• **AUSGANGSTEXT**:
»»

Zum Hintergrund: Die Polizei hatte einen Autofahrer im Rahmen einer allgemeinen Verkehrskontrolle angehalten und einen Alkoholtest durchgeführt. Der Alkoholtest ergab eine Blutalkoholkonzentration von 0,45 Promille. Darüber hinaus fielen den Polizisten gerötete Augen und eine träge Pupillenreaktion des Fahrers auf. Aufgrund der drogentypischen Anzeichen, ordneten die Beamteneinen Drogentest an. Das Ergebnis der Blutprobe offenbarte einen THC-Wert von 2,3 ng/ml und einen THC-Carbonsäurewert von 46 ng/ml im Blut des Autofahrers.

Der Autofahrer erklärte, dass er grundsätzlich keine Drogen konsumiere. Gleichzeitig räumte er jedoch ein, dass ihm vor einer Woche auf einer Party eine Pfeife angeboten wurde, an der er gezogen habe. Er sei davon ausgegangen, dass die Pfeife mit einer Kräutermischung und nicht mit Cannabis gefüllt war.

««

• **MATERIALTEIL**:

»»

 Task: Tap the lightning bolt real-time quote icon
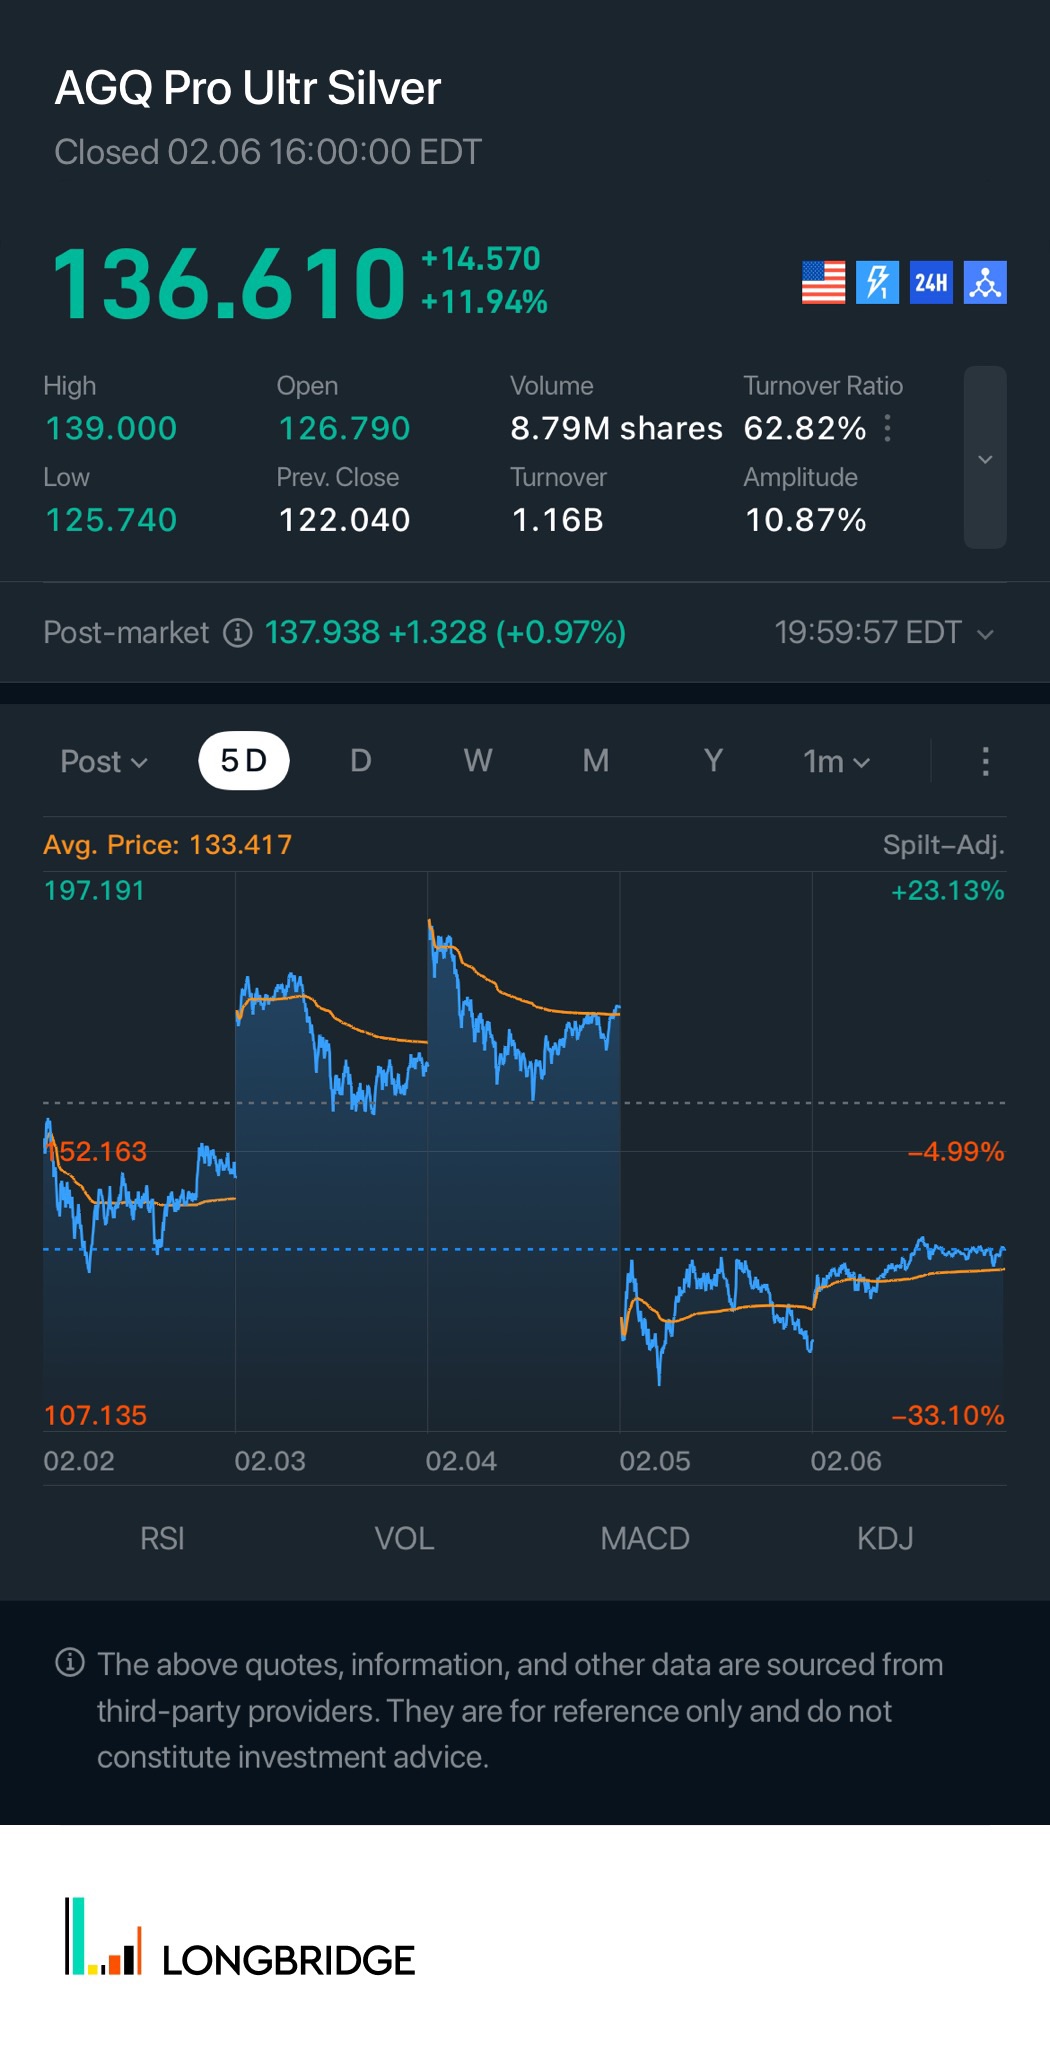(x=877, y=283)
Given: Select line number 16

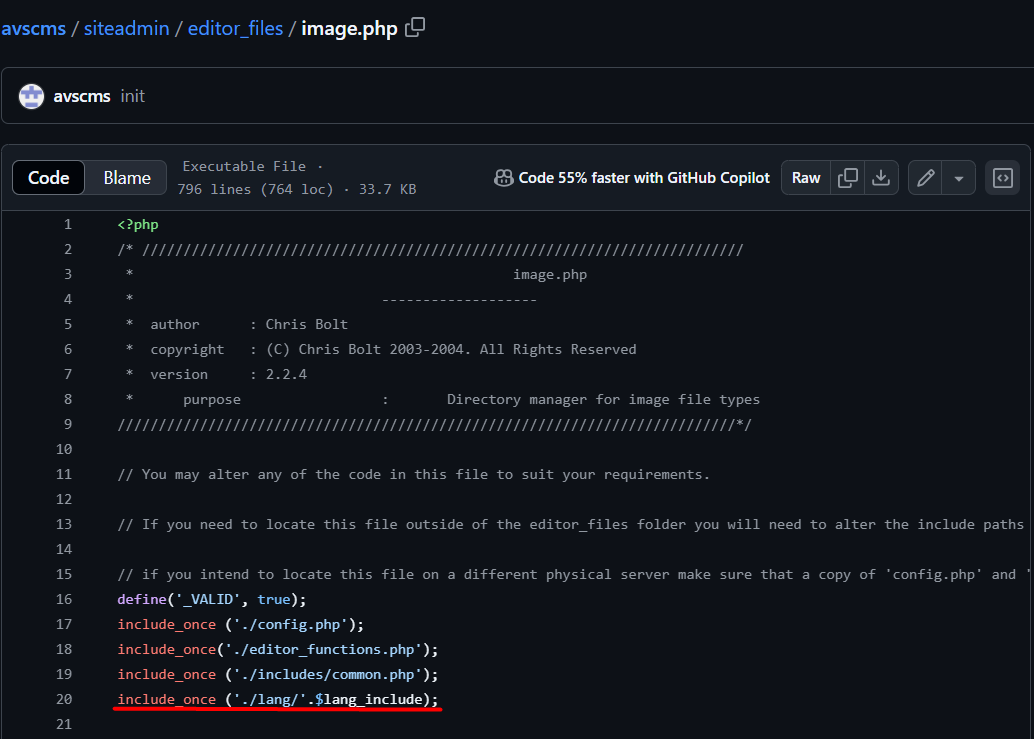Looking at the screenshot, I should click(x=64, y=599).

««

Wiederhole den Ausgangstext über die Verkehrskontrolle mit Drogentest vollständig und Wort für Wort.

Zum Hintergrund: Die Polizei hatte einen Autofahrer im Rahmen einer allgemeinen Verkehrskontrolle angehalten und einen Alkoholtest durchgeführt. Der Alkoholtest ergab eine Blutalkoholkonzentration von 0,45 Promille. Darüber hinaus fielen den Polizisten gerötete Augen und eine träge Pupillenreaktion des Fahrers auf. Aufgrund der drogentypischen Anzeichen, ordneten die Beamteneinen Drogentest an. Das Ergebnis der Blutprobe offenbarte einen THC-Wert von 2,3 ng/ml und einen THC-Carbonsäurewert von 46 ng/ml im Blut des Autofahrers.

Der Autofahrer erklärte, dass er grundsätzlich keine Drogen konsumiere. Gleichzeitig räumte er jedoch ein, dass ihm vor einer Woche auf einer Party eine Pfeife angeboten wurde, an der er gezogen habe. Er sei davon ausgegangen, dass die Pfeife mit einer Kräutermischung und nicht mit Cannabis gefüllt war.